Using projection/anticipation to improve your manuscript

In the last few months I've started using a new technique to improve my novel in progress, thanks to my lovely and insightful beta-reader, Jamie Todd Rubin. The fact that he's my beta-reader was initially something of an accident - I'd been talking with him about my novel and he offered to read it, to which I replied "are you sure?" and out of that insecurity only sent him one chapter, but then he asked for another. And another, and onward. (Thanks so much, Jamie!)

One of the things he told me (and it probably won't surprise you) was that he didn't want me to tell him anything about what I was currently working on, or any details about where the story was going. Okay, so I did that. But at a certain point I asked him a question that opened a whole new kind of door for me in my writing process. The question was this:

What do you think is going to happen next in the story?

The results of my asking this question were so fabulously useful that I've since done it multiple times, and now I'm recommending that you try this as well.

Ask a reader - one who does not know where the story is "supposed" to go - to tell you where he or she thinks it is going.

I often think about the arcs of my story: what I've constructed up to a particular point should give some indication of where the arc will go in the future. Asking Jamie where he thinks the story is going allows me to get an outsider's view on the arcs as they appear on the page, rather than as I imagine them. Because I know where the story is going, where it is supposed to go, I can miss places where I've misdirected readers, or places where I've left open a possibility that isn't actually a possibility. Jamie helps me figure out where I've left the wrong doors open, and based on his comments, I can then go back, see more clearly what I've done, take those wrong doors and close them.

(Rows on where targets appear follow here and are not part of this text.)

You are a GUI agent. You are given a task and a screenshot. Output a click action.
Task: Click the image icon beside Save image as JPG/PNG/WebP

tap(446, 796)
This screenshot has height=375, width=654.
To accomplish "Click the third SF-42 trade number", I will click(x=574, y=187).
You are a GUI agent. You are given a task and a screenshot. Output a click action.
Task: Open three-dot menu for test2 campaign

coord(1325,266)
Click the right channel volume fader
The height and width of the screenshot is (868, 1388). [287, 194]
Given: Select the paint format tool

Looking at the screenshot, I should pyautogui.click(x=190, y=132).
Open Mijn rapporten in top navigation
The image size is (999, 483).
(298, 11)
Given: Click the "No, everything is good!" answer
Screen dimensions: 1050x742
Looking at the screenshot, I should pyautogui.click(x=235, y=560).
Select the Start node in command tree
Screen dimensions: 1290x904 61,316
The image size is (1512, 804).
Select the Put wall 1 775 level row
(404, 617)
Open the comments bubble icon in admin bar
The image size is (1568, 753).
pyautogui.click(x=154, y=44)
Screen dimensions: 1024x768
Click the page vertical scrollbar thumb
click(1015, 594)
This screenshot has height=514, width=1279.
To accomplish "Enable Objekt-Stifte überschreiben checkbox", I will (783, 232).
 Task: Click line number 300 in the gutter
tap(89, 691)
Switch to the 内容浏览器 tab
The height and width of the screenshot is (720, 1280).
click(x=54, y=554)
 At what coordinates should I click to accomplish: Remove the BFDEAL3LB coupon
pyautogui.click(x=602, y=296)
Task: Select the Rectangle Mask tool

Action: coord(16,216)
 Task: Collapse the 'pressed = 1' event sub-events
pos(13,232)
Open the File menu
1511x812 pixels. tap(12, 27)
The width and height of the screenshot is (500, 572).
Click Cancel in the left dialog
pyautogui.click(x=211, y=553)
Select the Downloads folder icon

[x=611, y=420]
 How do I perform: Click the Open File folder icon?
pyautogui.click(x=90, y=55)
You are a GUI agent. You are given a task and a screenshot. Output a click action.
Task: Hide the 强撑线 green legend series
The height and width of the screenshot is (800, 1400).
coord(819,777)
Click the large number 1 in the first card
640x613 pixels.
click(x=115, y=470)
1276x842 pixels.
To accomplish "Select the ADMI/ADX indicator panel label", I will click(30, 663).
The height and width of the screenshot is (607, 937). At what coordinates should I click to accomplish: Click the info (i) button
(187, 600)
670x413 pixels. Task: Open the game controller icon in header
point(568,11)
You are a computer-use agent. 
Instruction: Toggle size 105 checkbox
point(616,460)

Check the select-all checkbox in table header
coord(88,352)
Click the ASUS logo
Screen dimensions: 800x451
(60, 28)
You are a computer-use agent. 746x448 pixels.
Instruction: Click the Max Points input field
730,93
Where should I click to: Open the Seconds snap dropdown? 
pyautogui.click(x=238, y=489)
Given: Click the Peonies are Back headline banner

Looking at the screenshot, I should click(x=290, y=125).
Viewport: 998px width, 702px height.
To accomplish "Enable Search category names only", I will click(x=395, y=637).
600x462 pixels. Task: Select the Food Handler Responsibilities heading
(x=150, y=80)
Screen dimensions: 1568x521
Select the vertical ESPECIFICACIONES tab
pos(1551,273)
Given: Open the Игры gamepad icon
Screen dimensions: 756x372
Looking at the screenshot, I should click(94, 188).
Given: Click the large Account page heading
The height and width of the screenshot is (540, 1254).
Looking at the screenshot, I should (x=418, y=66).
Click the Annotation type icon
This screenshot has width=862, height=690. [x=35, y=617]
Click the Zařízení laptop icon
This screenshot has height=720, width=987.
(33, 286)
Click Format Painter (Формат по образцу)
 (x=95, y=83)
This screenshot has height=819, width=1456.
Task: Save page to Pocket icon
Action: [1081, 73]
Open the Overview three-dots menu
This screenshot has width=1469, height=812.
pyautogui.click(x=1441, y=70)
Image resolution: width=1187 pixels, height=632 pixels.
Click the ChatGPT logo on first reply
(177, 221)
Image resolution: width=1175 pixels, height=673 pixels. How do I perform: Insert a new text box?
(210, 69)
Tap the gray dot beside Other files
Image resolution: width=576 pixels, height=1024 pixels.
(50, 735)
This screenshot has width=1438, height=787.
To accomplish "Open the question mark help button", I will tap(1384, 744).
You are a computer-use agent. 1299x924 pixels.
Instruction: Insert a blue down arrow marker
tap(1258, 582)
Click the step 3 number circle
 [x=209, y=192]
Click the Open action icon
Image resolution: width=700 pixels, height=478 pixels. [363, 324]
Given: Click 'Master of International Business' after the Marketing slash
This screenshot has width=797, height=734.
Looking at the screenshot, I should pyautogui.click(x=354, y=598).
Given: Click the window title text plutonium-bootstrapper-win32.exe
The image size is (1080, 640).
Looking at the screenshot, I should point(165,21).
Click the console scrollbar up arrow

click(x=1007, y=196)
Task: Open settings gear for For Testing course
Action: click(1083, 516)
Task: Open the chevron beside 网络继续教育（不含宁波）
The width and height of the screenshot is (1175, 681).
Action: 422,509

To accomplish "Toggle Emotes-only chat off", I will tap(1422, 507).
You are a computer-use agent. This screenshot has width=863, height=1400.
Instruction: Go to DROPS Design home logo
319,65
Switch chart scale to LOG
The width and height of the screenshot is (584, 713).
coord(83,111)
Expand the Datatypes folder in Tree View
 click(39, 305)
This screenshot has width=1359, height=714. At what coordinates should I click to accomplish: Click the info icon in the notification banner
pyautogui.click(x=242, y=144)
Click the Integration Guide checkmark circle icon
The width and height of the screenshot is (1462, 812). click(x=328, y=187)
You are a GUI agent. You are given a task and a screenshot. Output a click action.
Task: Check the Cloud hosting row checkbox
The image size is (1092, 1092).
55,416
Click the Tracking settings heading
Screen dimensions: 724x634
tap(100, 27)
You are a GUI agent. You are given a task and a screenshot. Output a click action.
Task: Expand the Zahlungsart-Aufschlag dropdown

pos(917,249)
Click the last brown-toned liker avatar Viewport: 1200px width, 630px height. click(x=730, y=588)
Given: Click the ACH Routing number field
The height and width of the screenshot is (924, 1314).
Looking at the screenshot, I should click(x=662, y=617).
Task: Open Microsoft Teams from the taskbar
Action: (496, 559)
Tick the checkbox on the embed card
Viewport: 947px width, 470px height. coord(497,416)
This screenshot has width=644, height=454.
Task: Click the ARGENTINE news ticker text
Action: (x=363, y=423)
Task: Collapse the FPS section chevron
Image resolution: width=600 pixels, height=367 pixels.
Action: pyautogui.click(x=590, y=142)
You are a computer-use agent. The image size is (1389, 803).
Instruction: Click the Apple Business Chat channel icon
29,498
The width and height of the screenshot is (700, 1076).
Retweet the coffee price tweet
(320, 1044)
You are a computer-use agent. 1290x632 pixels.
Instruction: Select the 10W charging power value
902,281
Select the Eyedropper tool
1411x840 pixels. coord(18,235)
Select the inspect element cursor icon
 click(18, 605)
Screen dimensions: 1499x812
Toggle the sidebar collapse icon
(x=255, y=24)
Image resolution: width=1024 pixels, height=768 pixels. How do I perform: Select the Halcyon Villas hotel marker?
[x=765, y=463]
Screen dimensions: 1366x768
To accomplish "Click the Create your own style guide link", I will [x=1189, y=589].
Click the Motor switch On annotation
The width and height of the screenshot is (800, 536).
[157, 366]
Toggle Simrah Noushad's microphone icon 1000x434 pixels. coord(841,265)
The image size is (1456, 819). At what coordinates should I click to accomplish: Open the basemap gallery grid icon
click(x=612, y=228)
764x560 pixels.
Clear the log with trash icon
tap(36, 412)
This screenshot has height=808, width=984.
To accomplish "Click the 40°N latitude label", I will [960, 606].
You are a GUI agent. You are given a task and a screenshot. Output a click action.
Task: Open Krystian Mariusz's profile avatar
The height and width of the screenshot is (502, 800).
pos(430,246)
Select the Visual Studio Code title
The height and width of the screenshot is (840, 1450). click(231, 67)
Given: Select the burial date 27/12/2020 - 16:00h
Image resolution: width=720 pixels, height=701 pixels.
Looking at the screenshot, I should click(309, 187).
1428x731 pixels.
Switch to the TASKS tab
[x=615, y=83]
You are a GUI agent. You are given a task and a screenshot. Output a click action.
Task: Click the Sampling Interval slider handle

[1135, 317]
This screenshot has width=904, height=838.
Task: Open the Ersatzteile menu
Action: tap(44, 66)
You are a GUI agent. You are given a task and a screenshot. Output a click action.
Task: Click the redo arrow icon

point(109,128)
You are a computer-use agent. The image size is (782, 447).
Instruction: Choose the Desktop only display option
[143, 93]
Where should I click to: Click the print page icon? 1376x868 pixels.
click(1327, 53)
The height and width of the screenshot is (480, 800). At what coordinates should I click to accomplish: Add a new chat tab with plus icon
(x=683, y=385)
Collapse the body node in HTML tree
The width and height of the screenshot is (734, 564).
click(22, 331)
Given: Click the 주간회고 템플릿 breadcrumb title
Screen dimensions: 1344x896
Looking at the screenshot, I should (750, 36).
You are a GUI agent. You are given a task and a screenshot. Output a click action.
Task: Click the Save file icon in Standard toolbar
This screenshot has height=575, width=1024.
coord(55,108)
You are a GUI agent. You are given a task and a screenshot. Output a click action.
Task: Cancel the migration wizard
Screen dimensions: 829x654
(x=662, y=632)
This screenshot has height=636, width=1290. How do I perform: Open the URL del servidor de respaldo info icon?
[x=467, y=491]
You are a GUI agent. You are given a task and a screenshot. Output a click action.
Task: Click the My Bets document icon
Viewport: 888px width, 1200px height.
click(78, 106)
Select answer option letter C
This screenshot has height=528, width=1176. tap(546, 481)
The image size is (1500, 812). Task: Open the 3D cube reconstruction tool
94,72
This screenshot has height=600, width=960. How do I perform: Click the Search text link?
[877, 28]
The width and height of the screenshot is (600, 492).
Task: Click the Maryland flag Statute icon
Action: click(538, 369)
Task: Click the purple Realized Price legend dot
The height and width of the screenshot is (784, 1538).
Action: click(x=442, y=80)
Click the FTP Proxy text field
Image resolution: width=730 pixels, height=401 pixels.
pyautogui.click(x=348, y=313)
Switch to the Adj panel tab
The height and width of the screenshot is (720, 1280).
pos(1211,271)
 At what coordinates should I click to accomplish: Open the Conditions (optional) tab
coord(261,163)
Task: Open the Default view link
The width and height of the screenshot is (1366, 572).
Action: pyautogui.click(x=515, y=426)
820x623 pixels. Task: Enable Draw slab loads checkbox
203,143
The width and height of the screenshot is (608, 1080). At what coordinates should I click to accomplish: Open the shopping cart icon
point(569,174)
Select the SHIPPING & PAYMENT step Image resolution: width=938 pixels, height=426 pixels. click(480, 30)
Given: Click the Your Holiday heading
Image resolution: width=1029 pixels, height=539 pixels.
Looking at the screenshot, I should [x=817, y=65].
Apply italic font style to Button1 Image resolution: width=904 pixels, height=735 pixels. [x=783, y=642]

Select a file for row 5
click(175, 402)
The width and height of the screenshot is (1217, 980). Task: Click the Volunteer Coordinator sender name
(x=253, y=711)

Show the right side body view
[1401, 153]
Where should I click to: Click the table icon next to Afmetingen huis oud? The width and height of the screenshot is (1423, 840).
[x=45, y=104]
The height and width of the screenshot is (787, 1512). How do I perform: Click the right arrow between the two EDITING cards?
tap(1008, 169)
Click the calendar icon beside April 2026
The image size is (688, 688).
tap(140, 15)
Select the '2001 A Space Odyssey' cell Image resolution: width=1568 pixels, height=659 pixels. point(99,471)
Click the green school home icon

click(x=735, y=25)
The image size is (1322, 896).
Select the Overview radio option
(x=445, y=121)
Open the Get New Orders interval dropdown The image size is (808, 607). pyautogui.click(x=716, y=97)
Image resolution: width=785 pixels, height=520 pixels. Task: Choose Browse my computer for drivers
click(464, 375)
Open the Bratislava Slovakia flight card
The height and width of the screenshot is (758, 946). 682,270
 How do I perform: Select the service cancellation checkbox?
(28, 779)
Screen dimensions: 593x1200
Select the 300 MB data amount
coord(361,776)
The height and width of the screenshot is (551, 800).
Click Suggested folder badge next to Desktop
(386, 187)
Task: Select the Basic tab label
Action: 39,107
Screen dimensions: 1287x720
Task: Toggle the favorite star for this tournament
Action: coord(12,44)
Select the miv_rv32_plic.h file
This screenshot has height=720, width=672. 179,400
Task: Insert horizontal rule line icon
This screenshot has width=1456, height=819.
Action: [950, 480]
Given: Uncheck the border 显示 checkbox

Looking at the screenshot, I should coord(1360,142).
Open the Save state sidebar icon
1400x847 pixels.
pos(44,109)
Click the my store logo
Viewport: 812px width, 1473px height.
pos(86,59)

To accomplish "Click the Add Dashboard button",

Honestly, I lucked into this. Jamie is a perceptive reader, and very creative about thinking through the possibilities - someone like him may be hard to find. During our last conversation of this nature he didn't feel like he could address the general question "where you do you think the story is going?" so instead I asked him the same question on a smaller level, i.e. what he thought would happen next for each of the three main characters. As a result he came up with the most amazing hypothesis for my protagonist I could possibly have imagined. It wasn't what I had planned, but it was incredibly informative. What it told me was that my character trajectories were right on target: that he had precisely the right idea about where my protagonist wanted to end up (i.e. not as a straightforward "winner" of the competition), and he had developed respect for one of the secondary characters that was exactly what I was hoping for (challenging, because this character is very oppressed and doesn't have lots of opportunities to look powerful).

So to think about this in practical terms, it's worth not telling every one of your writing friends everything about where your story is going. Not that this is a risk for you, necessarily, but it is for me! It's worth having some people you can hash through plans and world details with, and having others whom you only speak with about what they've experienced so far. The person who starts knowing nothing and builds up as they go along is the person most like your future reader. That person's ability to anticipate and to project the story can be absolutely invaluable.


  1. He sounds like a great reader :). This is one of the things I've been doing on OWW when I review a novel chapter. Though I prefer reading the whole thing all at once, there's a lot that can be learned even in a single chapter. In my crit, I add a section for characters that talks about who I think they are and where they're going, and a second for "threads" which looks at what I think is going on in the story, what stands out as important, what should have (when I come in the middle) been built out before this chapter, and where I think the threads I see are headed.

    But yes, only an untainted reader is useful for this.

  2. I should start doing this more mid-book, but I always ask "where do you think this is going?" after the first chapter. It's a great way to see if those opening pages are promising the kind of story the reader's actually going to get. Great post.

  3. Margaret, as I said, I got lucky. I think there's a place in critiquing for those who read the whole thing at once, and another place for those who don't. The two help in different ways. Thanks for commenting!

    MK, after the first chapter is a good place to do it. Another good place is where I am now, right before the climax starts. Thanks for the comment!